■ Given instruction
Count the lines in the rows below that contain the string "height", matching case exactly. Give only the number.

■ Working data
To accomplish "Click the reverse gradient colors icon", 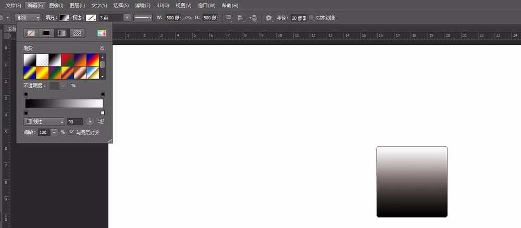I will [x=101, y=121].
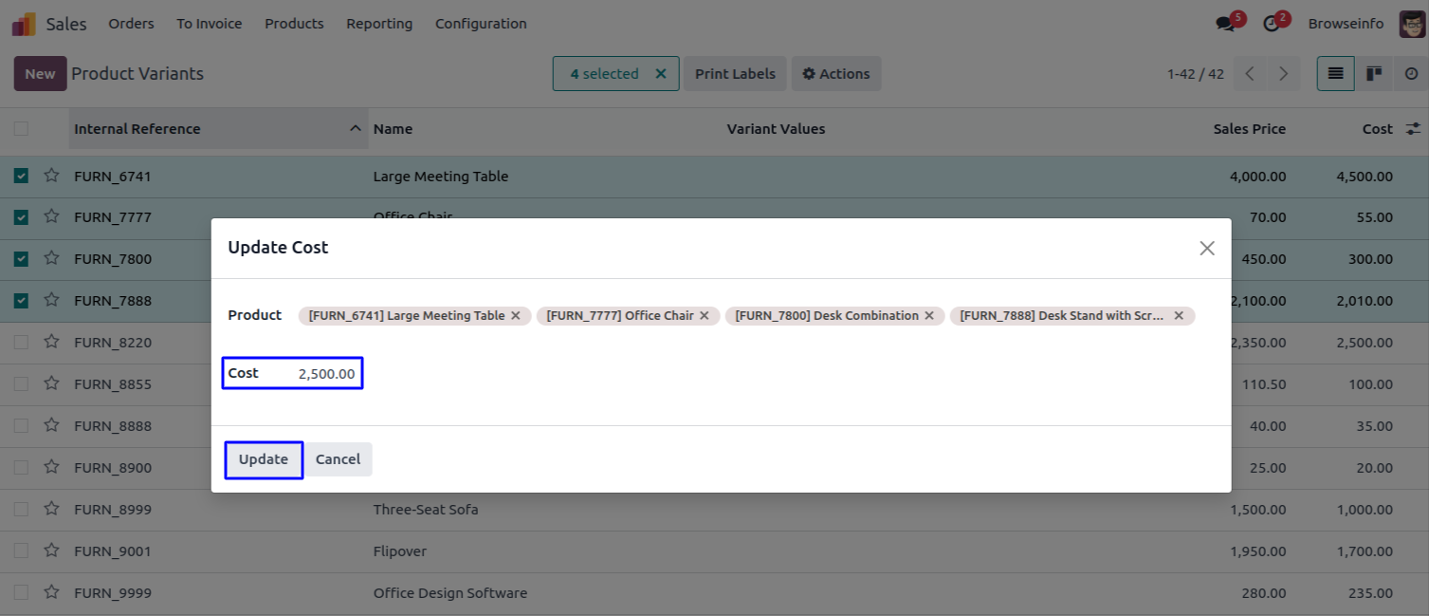Tick the FURN_8999 row checkbox
This screenshot has width=1429, height=616.
coord(21,510)
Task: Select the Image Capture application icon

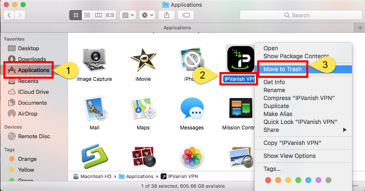Action: tap(94, 61)
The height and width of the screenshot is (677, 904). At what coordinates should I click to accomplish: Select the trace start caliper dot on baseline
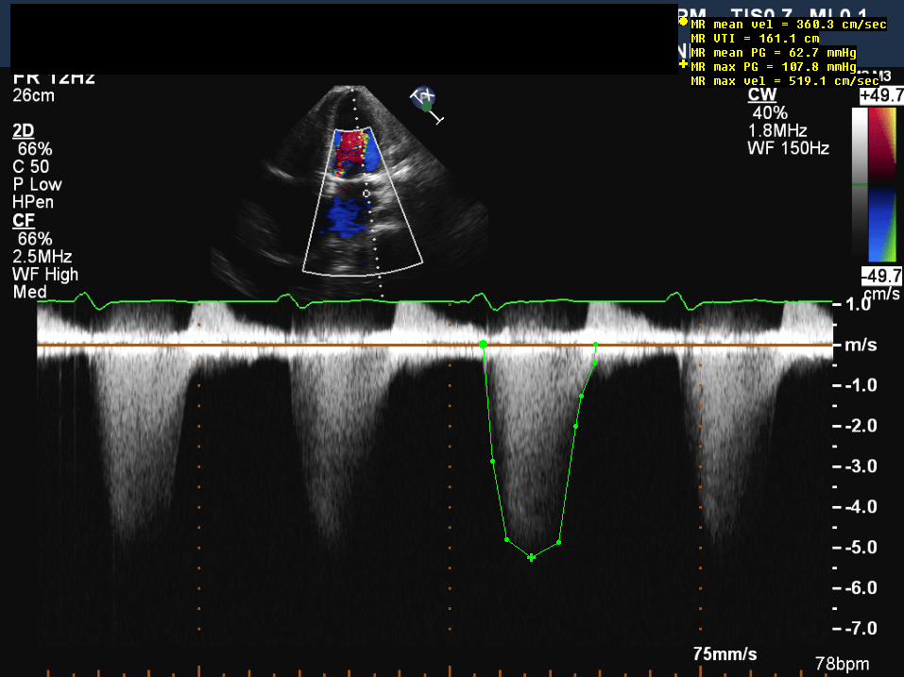(484, 345)
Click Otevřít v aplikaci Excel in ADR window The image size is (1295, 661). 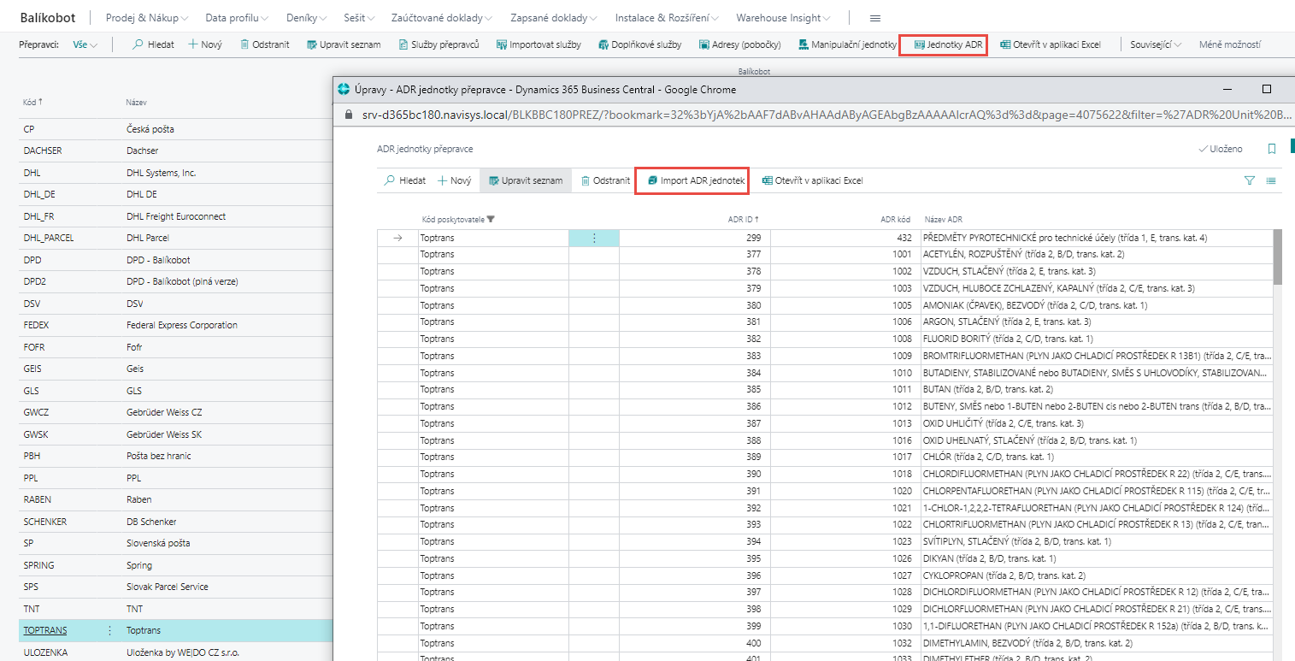click(812, 181)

■ Completed exercise
2